Transcribe exactly the lines that fall between the one holding "You are a computer-use agent. Image" and the one holding "Task: Select the Build iOS app workflow", inclusive, from the entries below.

■ ■ ■ ■ ■ ■ ■

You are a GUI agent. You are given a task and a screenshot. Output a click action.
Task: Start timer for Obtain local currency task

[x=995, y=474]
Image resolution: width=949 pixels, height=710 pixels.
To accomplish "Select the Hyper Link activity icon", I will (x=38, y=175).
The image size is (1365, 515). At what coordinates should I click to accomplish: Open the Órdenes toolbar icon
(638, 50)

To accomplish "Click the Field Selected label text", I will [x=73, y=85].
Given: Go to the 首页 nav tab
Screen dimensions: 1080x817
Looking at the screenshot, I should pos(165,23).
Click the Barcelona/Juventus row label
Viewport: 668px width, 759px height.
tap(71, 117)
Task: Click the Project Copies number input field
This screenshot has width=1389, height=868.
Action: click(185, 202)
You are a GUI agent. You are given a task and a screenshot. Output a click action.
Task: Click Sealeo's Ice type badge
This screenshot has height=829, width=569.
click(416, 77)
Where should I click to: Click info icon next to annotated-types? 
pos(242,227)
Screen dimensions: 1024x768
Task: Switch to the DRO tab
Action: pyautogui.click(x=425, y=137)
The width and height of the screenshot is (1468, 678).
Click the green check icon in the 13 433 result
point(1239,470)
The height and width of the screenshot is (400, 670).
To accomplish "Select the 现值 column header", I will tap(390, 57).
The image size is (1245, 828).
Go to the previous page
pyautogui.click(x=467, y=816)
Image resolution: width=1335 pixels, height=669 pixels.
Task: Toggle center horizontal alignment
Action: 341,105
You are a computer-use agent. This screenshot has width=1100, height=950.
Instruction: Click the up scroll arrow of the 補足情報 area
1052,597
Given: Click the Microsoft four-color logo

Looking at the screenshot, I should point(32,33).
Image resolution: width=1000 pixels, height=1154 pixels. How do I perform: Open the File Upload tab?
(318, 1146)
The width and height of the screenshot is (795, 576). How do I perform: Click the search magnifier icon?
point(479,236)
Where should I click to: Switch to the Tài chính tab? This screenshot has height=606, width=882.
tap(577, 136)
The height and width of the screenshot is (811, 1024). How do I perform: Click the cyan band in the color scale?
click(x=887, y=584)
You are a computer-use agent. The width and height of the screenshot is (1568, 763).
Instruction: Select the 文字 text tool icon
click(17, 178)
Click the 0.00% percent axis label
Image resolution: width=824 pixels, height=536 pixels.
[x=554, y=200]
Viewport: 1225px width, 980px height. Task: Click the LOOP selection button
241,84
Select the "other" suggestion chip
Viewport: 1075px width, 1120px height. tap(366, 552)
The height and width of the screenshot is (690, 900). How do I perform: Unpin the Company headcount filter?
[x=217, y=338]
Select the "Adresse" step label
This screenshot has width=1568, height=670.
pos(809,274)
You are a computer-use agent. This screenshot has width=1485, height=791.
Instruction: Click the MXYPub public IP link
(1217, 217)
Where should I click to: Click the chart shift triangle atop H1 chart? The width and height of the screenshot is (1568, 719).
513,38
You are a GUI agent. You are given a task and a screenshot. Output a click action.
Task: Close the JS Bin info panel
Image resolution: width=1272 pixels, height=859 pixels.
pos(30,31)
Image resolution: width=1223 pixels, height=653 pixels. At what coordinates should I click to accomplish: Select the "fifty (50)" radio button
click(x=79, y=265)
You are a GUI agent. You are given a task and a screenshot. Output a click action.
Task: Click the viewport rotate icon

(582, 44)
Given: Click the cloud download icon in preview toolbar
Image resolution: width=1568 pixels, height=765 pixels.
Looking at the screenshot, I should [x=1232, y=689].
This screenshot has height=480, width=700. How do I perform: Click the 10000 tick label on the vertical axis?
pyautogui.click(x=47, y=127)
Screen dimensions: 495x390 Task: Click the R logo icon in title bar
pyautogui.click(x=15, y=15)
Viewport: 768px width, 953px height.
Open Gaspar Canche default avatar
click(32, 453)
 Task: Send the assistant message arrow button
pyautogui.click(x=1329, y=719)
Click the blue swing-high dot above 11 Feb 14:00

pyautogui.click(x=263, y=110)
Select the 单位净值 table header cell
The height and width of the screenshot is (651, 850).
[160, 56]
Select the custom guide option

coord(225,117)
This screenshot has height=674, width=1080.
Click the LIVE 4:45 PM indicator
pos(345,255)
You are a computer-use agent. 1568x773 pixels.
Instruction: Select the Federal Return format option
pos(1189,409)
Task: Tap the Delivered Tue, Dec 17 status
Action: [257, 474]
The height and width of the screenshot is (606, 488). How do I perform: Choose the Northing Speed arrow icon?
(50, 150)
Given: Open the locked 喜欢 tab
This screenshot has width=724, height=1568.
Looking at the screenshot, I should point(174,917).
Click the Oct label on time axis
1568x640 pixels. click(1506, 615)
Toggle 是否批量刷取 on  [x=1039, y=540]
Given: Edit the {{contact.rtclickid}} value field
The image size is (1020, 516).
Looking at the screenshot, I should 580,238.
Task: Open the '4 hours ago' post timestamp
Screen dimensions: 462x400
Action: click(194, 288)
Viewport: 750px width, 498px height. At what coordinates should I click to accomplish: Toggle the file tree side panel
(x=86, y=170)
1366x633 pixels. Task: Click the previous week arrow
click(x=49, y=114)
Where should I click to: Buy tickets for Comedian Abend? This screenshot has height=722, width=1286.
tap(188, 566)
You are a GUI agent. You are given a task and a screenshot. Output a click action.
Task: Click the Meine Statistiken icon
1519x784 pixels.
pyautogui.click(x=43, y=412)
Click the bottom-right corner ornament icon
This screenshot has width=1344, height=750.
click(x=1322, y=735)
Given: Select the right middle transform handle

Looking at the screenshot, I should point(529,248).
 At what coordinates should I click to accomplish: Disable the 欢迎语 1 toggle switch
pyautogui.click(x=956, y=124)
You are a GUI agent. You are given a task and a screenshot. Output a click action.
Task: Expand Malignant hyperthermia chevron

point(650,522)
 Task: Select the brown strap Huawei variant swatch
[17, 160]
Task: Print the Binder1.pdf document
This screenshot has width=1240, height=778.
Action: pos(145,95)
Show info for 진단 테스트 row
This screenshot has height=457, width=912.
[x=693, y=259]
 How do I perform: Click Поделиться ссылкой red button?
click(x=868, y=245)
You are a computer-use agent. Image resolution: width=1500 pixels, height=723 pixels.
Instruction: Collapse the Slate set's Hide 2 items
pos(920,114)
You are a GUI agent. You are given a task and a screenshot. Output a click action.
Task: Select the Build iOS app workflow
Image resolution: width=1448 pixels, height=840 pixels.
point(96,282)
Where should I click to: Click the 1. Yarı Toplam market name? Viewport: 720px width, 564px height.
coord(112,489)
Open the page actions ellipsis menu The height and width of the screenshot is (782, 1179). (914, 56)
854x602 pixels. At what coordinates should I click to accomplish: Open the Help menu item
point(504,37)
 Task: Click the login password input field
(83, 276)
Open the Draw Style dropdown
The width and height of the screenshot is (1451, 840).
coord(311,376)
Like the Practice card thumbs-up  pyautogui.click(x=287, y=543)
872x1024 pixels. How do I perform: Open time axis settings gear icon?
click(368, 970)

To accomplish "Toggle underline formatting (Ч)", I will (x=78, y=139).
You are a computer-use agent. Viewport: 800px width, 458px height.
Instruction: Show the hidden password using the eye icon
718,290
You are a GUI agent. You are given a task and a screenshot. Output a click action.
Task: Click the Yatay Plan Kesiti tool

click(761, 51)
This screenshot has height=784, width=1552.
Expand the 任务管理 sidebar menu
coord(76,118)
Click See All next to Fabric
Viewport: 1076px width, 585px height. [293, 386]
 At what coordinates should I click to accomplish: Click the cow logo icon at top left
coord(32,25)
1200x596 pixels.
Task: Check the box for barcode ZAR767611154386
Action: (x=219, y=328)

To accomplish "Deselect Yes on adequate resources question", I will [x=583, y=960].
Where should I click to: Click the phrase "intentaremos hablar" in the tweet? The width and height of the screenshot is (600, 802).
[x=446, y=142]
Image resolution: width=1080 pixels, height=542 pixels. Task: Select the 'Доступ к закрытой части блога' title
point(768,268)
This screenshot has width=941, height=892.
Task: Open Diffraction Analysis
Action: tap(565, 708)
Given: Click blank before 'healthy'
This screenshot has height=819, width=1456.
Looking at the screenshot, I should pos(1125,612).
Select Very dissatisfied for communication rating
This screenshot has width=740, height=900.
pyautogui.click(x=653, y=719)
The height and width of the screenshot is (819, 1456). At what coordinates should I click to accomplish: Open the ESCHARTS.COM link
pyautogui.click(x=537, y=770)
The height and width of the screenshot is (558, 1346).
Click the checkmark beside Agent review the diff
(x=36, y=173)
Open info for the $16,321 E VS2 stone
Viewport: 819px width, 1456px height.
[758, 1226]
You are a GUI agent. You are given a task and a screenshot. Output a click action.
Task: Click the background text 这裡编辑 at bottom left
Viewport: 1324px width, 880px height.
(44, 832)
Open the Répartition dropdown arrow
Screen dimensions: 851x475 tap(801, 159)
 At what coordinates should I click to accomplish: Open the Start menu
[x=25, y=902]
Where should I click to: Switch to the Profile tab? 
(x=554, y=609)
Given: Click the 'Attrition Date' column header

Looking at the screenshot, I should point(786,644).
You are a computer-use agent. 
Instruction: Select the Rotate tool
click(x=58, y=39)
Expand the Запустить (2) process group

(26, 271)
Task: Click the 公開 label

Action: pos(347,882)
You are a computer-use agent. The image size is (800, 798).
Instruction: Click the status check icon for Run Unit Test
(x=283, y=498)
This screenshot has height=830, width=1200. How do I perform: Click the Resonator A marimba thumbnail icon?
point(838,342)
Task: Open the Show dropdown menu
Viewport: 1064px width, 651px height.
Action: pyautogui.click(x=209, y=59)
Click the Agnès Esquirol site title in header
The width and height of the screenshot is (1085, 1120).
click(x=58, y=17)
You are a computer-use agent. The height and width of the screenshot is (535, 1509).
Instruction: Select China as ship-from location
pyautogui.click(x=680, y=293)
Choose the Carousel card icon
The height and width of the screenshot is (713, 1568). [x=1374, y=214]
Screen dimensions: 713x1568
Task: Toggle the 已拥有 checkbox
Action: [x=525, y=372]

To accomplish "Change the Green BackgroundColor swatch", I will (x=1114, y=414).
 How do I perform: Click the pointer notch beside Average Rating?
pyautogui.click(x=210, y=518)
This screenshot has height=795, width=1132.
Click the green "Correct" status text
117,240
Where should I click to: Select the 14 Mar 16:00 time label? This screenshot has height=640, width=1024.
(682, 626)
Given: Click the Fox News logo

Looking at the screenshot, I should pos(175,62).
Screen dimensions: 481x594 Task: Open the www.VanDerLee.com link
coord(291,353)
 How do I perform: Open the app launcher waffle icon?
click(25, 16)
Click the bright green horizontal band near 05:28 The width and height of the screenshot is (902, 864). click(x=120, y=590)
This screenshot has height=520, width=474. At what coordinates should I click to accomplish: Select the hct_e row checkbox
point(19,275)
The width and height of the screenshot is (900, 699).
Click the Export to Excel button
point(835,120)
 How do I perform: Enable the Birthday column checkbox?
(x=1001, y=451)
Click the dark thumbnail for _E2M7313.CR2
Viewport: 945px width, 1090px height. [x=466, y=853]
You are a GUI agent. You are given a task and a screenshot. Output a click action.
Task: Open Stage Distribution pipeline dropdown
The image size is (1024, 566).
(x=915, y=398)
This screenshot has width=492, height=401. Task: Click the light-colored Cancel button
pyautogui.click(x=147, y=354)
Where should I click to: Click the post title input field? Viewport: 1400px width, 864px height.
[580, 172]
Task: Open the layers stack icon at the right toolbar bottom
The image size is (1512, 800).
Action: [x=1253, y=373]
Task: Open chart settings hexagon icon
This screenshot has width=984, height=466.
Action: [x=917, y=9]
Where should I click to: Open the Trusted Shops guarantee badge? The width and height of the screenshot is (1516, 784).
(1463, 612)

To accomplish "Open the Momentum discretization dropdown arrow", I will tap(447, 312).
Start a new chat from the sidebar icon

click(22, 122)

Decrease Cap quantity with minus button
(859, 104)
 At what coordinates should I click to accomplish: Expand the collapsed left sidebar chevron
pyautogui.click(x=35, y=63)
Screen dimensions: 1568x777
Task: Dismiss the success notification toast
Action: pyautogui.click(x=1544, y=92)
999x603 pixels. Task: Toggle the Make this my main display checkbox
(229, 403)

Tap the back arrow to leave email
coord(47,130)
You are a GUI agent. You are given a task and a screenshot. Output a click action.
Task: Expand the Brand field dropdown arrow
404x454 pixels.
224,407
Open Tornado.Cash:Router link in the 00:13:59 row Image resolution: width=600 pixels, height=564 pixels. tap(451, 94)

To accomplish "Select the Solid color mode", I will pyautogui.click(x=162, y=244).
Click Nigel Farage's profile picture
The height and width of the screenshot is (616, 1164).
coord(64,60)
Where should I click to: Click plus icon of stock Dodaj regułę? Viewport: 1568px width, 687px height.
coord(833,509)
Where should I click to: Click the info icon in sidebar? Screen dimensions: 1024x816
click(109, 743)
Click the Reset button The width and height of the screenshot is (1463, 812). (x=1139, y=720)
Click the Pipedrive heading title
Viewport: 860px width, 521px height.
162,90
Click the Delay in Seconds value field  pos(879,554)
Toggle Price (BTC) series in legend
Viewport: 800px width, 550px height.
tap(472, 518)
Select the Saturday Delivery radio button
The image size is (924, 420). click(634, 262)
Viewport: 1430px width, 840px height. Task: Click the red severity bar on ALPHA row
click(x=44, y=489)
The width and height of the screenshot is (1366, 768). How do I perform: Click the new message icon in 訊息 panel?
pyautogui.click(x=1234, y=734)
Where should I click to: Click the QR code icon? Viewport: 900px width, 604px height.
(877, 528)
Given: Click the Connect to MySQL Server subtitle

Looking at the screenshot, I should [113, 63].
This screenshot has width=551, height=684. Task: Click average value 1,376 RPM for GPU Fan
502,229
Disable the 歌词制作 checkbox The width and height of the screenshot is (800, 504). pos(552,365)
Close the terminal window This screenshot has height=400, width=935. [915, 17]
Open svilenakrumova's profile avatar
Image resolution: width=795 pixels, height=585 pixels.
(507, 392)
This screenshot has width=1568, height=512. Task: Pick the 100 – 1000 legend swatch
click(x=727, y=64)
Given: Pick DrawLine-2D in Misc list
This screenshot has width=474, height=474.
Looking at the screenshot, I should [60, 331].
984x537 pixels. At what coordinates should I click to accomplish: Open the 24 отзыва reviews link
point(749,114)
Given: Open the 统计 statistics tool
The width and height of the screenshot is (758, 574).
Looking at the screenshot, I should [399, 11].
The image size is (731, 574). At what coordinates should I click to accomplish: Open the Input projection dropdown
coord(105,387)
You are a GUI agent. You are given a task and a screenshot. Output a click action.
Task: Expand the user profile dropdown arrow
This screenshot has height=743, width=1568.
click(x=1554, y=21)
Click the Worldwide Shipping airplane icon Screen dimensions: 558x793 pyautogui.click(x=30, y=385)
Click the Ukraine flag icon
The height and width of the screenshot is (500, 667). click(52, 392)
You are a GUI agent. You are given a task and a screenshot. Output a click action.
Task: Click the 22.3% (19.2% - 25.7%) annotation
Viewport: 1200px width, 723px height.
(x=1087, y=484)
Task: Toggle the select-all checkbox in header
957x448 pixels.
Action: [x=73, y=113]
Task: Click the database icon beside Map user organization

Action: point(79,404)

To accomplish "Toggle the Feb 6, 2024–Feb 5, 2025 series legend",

■ ■ ■ ■ ■ ■ ■

▶ [YOUR RESPONSE]
You are a computer-use agent. Image resolution: width=1500 pixels, height=723 pixels.
Instruction: Collapse the Slate set's Hide 2 items
pos(920,114)
You are a GUI agent. You are given a task and a screenshot. Output a click action.
Task: Select the Build iOS app workflow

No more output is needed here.